Exercise
Below are the records; return exactly the lines from the one with "You are a computer-use" through the final line, both included, minus any pictures.

Given information
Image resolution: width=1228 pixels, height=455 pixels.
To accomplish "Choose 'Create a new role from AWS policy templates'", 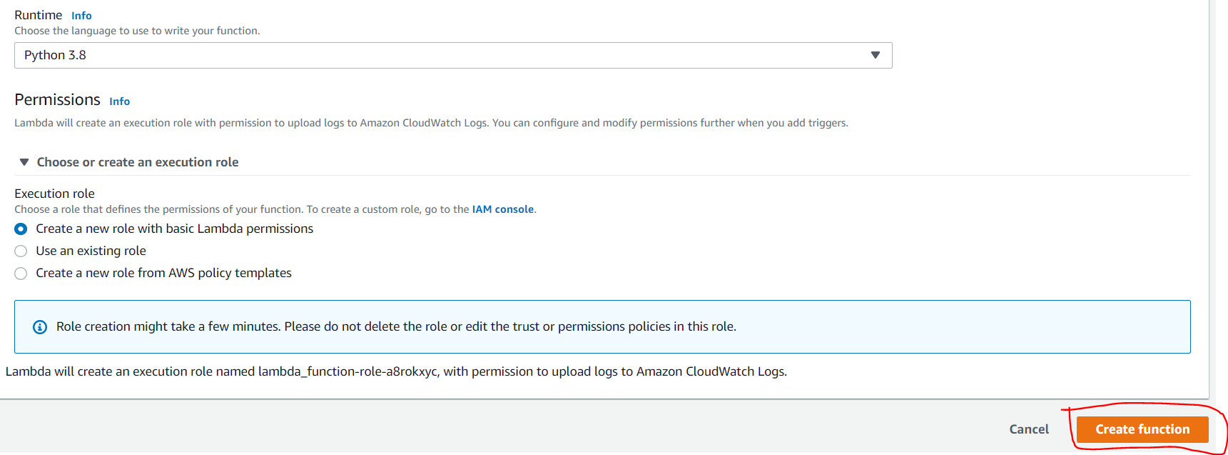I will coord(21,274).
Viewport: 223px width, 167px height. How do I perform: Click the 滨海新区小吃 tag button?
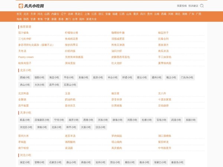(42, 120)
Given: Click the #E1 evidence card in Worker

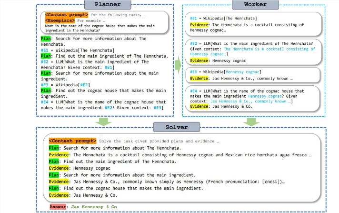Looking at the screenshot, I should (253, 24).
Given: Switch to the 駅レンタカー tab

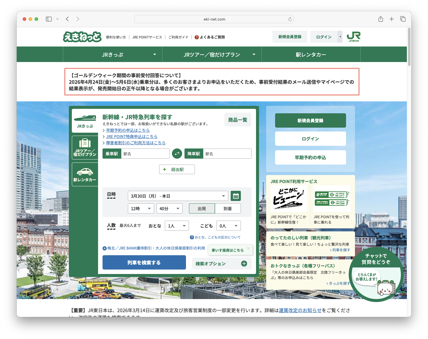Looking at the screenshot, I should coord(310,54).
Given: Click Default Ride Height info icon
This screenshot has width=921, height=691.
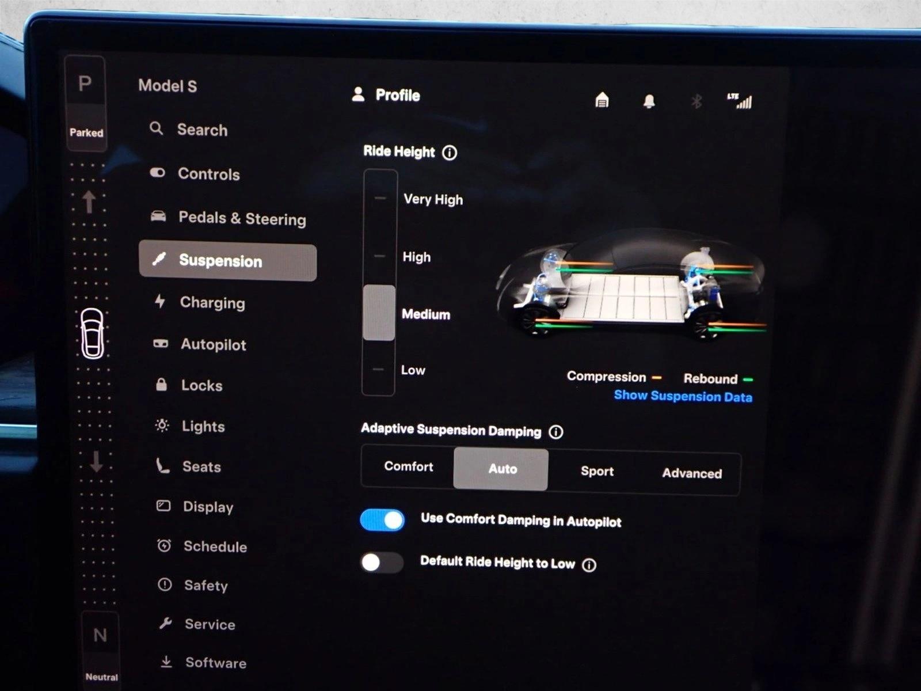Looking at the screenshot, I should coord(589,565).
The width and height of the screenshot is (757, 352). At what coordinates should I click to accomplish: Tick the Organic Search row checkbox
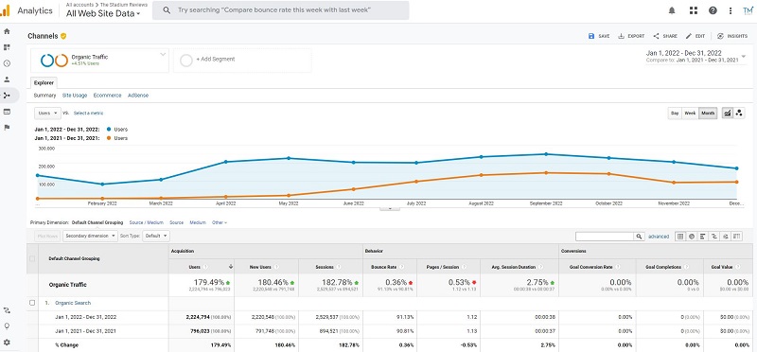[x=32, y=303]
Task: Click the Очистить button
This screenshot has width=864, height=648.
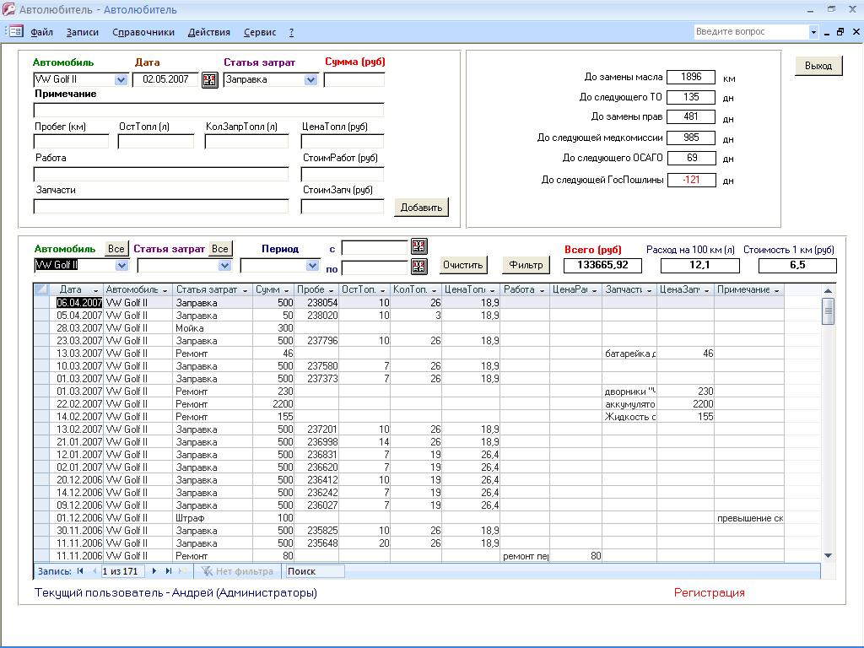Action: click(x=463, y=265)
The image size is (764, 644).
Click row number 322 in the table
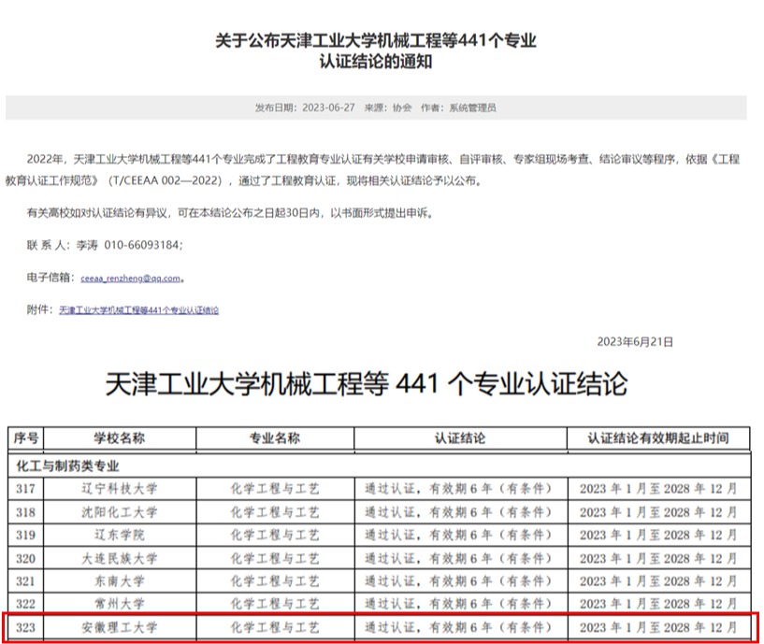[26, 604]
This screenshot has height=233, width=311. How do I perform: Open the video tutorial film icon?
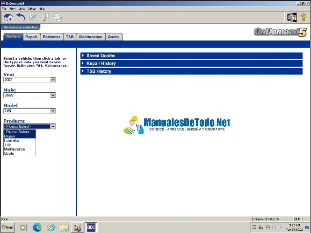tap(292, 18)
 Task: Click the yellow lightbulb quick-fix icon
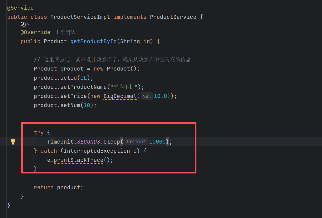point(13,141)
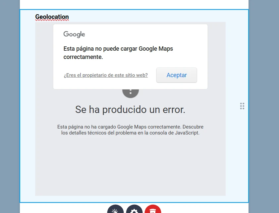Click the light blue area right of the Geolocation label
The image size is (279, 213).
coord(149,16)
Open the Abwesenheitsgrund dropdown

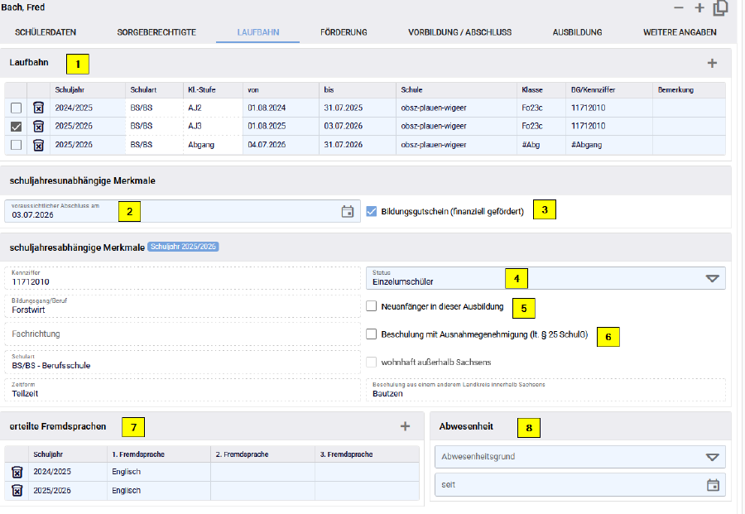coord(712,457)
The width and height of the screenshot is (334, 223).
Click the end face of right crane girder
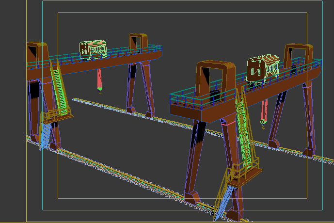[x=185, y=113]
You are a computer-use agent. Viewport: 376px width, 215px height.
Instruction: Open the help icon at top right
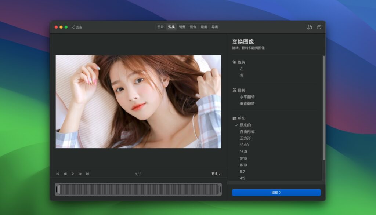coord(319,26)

Output of the task
You are a computer-use agent. Viewport: 376px width, 215px height.
Instruction: Open the help icon at top right
coord(319,26)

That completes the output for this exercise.